Working as an English teacher was seen as a high status job. Today the teaching role has been somewhat darkened by private academies competing with each other at the cost of the teacher and also the students. Many hagwons base the hiring on looks rather than ability, an attribute that does not bode well with the western counterparts. They require for all teachers to have a degree, although the field does not always matter. An oddity with some advertisements is that they ask for ‘no experience is necessary’, which is strange as employers are potentially entrusting the shaping of future generations to a 21 year old Physical Education graduate. What this creates is a large influx in recently graduated expats being paid a fair amount of money with little responsibility.

Different motivations bring people to Korea; money, experience, travel, whatever the reason being an expat, comes with the capacity of being an ambassador for your country and showing some respect for your host country.

Of course there are always people who do not follow these unwritten rules.

Time and money can breed a destructive force and when mixed with alcohol can cause problems if you are unable to control or fully understand the surroundings. Witnessing a drunk abusive expat is embarrassing for them and for others. While some people strive for individuality through the judgemental eyes of some Koreans, expats are one and the same.

Hate groups have been made and the LA times recently wrote an article of a group wanting to purify Korea by removing expats.

As with every nation there is a small group of nationalists, some more dominant than others. It is when the general public have reason to agree with their ideals, through curiosity or fear that problems begin to happen. The majority of expats come from a more richly diverse and cosmopolitan culture and now they are thrown into an ethnic minority.

Some Koreans are unaware of some ‘social bloopers’ which an expat would find offensive. Queuing in a western country, is seen as a way to promote organisation, order and a form of democracy. However you will find that some Koreans are not aware that people around them are waiting and eager to get what they want will immediately go to the front of the queue and order. Being the first to wait for the next bus does not automatically mean you will be the first in the queue, you have to fight for the right to get onto the bus and this means being competitive. Holding the door open for people with a smile brings very little acknowledgement and at times nothing more than a murmur. Being talked about in front of you and being stared at are also common occurrences for the expat.

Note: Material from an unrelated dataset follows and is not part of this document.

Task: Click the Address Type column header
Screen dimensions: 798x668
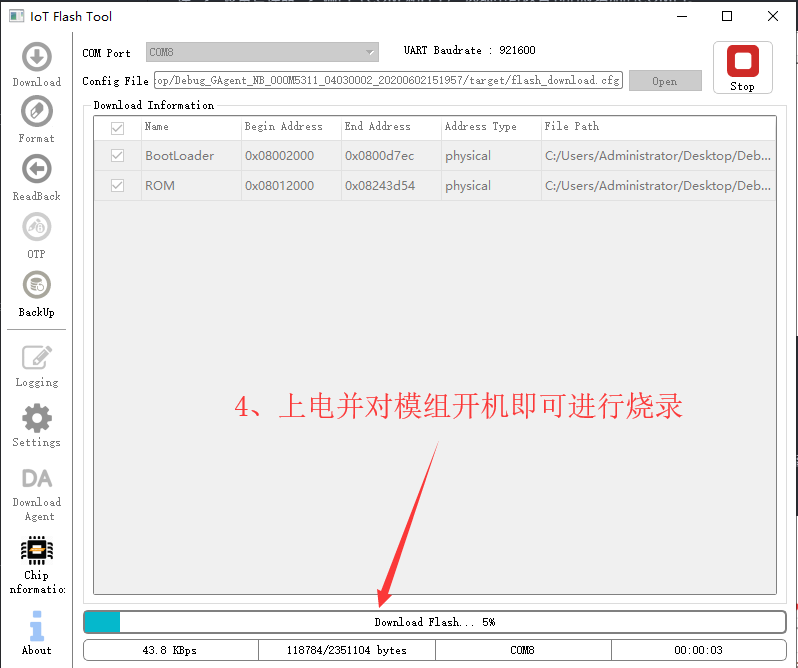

As the minority we are constantly under the microscope and will always be stereotyped. For some, living in Korea you have to be thick skinned to get through the day.

There is a change taking place though, with this generation of Koreans, native English speakers are educating them on both a conscious and sub-conscious level on the understanding of a western culture. While we are not talking about taking away Korea’s individuality as a nation, a greater understanding of life outside of it’s borders is needed.